Doutes sur l’ampleur constatée
Autre observation surprenante : le chiffre de 73 millions d’heures de perte de temps cumulées peut sembler élevé. Mais rapporté à la population (8,6 millions en 2019), cela ne représente que 1,4 minute par personne et par jour. En 2019, les Suisses étaient assis en moyenne 31 minutes par jour dans leur voiture. Avec un tel temps de trajet, une perte de temps de 1,4 minute (et même de 1,13 minute en 2021) est en réalité négligeable, surtout si l’on considère qu’elle est calculée par rapport à une vitesse en cas de circulation fluide, c’est-à-dire sans aucun ralentissement. Même si l’on part du principe que les pendulaires sont touchés de manière disproportionnée par ces chiffres d’embouteillages, ces valeurs donnent l’impression que les embouteillages et la circulation bloquée devraient être tout au plus un phénomène ponctuel dans notre pays. Cela est en totale contradiction avec ce que vivent les pendulaires, laissant planer le doute quant à la plausibilité de ce chiffre.

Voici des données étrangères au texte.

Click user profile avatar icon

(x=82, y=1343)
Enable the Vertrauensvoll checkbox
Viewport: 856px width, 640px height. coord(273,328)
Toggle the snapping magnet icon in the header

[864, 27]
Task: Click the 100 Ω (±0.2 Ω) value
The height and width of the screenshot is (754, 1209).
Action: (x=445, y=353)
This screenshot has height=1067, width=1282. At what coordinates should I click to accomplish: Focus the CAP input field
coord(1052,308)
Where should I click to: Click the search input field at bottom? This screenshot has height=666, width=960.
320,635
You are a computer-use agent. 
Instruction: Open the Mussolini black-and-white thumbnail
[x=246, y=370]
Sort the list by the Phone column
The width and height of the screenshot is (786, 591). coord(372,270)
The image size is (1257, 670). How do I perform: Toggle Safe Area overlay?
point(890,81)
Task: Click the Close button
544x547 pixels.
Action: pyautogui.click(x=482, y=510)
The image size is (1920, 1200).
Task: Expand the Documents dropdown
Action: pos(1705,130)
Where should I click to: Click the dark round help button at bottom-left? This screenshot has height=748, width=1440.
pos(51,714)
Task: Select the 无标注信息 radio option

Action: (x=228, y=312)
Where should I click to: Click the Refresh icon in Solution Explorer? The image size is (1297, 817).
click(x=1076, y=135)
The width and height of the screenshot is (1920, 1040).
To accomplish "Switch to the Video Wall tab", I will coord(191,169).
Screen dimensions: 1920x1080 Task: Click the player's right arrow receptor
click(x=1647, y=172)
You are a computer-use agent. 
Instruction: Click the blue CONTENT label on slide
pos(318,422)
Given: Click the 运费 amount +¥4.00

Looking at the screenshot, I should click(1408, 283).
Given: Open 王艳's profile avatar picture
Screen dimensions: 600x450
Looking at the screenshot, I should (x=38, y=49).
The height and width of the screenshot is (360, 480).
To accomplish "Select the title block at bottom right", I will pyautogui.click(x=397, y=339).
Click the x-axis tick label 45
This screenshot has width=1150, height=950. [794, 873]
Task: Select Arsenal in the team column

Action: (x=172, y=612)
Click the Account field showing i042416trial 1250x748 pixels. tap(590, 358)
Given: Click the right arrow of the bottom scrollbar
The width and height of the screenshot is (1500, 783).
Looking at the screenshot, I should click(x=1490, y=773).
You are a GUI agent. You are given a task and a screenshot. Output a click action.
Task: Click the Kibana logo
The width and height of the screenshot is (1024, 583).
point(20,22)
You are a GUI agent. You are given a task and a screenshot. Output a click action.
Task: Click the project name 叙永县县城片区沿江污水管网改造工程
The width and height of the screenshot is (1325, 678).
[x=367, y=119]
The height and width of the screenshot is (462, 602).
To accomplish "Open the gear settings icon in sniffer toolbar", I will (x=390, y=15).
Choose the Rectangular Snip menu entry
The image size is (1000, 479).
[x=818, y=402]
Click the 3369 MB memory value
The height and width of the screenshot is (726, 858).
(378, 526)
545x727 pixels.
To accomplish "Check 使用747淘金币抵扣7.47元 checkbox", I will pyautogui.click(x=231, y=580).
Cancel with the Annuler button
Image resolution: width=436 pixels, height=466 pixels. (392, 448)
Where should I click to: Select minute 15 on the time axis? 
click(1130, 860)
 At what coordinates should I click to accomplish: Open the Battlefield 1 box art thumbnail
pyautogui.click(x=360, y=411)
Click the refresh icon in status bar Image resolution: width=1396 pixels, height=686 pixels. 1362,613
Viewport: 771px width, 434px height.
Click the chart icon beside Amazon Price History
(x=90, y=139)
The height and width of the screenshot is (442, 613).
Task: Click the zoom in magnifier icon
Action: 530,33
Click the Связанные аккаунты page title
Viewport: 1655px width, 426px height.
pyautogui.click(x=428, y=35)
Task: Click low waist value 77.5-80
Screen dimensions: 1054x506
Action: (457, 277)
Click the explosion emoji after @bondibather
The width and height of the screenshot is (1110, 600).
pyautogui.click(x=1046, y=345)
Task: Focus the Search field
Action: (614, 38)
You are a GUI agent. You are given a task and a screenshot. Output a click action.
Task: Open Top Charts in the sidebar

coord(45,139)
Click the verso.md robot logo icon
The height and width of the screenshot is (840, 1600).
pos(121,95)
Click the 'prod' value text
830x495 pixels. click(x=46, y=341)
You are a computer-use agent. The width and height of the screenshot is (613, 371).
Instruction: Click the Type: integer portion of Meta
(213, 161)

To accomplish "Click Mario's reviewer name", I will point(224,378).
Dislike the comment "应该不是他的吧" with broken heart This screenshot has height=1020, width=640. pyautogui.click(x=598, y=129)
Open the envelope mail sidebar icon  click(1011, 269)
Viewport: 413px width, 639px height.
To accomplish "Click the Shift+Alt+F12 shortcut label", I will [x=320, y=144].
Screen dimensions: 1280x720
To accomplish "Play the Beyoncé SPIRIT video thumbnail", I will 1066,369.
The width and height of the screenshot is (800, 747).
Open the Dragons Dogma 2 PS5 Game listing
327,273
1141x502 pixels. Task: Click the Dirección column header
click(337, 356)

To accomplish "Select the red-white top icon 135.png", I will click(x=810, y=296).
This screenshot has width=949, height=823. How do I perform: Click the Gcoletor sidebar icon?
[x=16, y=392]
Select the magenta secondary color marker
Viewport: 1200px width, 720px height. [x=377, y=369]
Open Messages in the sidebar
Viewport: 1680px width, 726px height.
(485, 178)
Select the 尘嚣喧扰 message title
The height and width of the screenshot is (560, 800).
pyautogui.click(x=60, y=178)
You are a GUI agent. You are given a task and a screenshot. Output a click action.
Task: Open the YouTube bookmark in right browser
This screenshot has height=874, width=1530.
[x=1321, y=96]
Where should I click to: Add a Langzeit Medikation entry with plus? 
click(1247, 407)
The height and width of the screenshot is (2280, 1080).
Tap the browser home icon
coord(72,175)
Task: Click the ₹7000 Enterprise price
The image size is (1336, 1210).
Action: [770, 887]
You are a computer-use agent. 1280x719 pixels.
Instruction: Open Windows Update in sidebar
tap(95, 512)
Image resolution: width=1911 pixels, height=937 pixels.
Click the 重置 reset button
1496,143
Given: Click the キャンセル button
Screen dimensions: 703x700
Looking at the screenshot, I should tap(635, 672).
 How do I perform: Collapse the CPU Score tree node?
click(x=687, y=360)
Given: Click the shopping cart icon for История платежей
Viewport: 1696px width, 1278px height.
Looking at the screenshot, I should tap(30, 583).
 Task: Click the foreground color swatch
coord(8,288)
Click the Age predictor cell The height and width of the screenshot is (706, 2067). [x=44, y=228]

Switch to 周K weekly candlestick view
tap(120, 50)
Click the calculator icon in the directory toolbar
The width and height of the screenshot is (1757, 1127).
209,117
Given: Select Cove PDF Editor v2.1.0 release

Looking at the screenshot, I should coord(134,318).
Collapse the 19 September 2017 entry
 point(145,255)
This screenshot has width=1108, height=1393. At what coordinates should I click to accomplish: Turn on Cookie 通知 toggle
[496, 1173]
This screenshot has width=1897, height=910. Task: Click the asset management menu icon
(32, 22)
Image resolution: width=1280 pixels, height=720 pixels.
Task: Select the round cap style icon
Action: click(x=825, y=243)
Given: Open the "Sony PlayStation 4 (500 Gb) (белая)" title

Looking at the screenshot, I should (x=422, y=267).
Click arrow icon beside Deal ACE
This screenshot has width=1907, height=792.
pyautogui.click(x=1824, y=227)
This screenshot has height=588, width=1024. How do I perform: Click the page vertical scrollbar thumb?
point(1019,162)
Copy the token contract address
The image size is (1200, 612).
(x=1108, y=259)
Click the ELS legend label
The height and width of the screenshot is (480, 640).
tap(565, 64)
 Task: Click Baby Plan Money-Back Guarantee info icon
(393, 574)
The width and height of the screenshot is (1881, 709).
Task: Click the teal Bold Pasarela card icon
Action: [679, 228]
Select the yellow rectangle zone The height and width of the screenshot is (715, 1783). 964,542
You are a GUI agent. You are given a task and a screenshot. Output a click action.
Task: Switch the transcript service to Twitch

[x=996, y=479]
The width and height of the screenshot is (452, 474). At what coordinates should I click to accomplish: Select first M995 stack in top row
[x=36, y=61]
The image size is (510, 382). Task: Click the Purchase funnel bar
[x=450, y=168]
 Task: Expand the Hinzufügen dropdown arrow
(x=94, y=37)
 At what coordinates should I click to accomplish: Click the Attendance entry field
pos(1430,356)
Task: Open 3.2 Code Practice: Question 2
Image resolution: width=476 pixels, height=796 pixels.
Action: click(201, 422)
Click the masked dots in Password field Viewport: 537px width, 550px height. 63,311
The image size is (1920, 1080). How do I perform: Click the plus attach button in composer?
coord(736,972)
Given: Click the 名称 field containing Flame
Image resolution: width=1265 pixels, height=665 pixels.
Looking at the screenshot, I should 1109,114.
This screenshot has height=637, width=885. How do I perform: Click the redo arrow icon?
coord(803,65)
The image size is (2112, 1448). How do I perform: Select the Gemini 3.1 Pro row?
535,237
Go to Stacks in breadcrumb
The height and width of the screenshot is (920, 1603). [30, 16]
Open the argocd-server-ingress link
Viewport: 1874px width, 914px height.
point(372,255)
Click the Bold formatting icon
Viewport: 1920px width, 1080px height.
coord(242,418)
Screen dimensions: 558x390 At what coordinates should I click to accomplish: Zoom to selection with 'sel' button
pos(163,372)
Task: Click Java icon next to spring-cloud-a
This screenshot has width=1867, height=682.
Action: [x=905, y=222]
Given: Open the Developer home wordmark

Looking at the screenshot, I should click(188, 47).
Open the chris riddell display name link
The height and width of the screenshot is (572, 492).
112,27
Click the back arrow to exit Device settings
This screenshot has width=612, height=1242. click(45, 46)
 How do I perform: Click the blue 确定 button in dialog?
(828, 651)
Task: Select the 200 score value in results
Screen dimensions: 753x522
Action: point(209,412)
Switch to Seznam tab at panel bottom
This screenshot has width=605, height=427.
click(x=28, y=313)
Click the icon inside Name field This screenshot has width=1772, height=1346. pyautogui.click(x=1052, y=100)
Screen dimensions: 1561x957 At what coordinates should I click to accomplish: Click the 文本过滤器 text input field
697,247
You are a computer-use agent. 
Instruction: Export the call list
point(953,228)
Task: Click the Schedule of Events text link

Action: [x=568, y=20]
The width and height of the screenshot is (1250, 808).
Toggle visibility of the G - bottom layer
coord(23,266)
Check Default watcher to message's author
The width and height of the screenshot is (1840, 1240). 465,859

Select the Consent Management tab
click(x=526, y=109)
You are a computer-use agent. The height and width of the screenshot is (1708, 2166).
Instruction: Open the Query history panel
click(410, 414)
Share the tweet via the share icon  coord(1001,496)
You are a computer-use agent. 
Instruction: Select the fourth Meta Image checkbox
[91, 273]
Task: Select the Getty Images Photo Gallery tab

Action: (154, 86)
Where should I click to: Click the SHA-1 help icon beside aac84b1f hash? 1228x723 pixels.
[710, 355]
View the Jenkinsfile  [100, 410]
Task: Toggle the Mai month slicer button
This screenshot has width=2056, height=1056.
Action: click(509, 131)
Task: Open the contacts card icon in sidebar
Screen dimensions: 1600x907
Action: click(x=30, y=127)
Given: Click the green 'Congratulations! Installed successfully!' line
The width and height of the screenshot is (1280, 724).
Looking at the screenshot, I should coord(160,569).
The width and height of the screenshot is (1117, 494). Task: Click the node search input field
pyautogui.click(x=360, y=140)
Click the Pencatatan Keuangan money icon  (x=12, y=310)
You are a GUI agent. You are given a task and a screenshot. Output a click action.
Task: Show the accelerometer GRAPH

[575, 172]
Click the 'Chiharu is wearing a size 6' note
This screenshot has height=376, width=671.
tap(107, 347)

De plus, toutes ces statistiques sur les embouteillages, même si elles fournissaient des données fiables, ne peuvent pas tenir compte du phénomène du trafic de contournement. A l’heure où le choix d’un itinéraire automatisé et optimisé en fonction du trafic via les systèmes de navigation est devenue la norme, les embouteillages entraînent automatiquement un trafic de contournement. Ces détours représentent également une perte de temps pour les occupants, même si les points de mesure ou les appareils GPS n’indiquent pas de ralentissement significatif par rapport aux vitesses cibles respectives.
Dans l’ensemble, ces données contradictoires et parfois peu plausibles nous amènent au constat suivant : en matière d’embouteillages, la Suisse conduit les yeux fermés. Des mesures plus précises, plus fiables et plus crédibles pourraient aider à planifier et à concevoir de manière optimale une extension des capacités.
Bibliographie
- Bundesamt für Strassen, Astra (2024): Verkehrsentwicklung und Verkehrsfluss 2023. Bern.
- Infras (1998): Staukosten im Strassenverkehr. Im Auftrag des Bundesamts für Strassen (Astra), Bern.
- Infras und EBP (2022): Kosten der Überlastung der Transportinfrastruktur (Küti). Im Auftrag des Bundesamts für Raumentwicklung (Are), Bern.
- Keller, M. et al. (2007): Staukosten des Strassenverkehrs in der Schweiz – Aktualisierung 2000/2005. Im Auftrag des Bundesamts für Raumentwicklung (Are), Bern.
- Keller, M. und P. Wüthrich (2012): Neuberechnung der Stauzeitkosten. Im Auftrag des Bundesamts für Raumentwicklung (Are), Bern.
- Keller, M. und P. Wüthrich (2016): Neuberechnung der Staukosten Schweiz 2010–2014. Im Auftrag des Bundesamts für Raumentwicklung (Are), Bern.
- Keller, M. (2019): Staukosten Schweiz 2015 Schlussbericht. Im Auftrag des Bundesamts für Raumentwicklung (Are), Bern.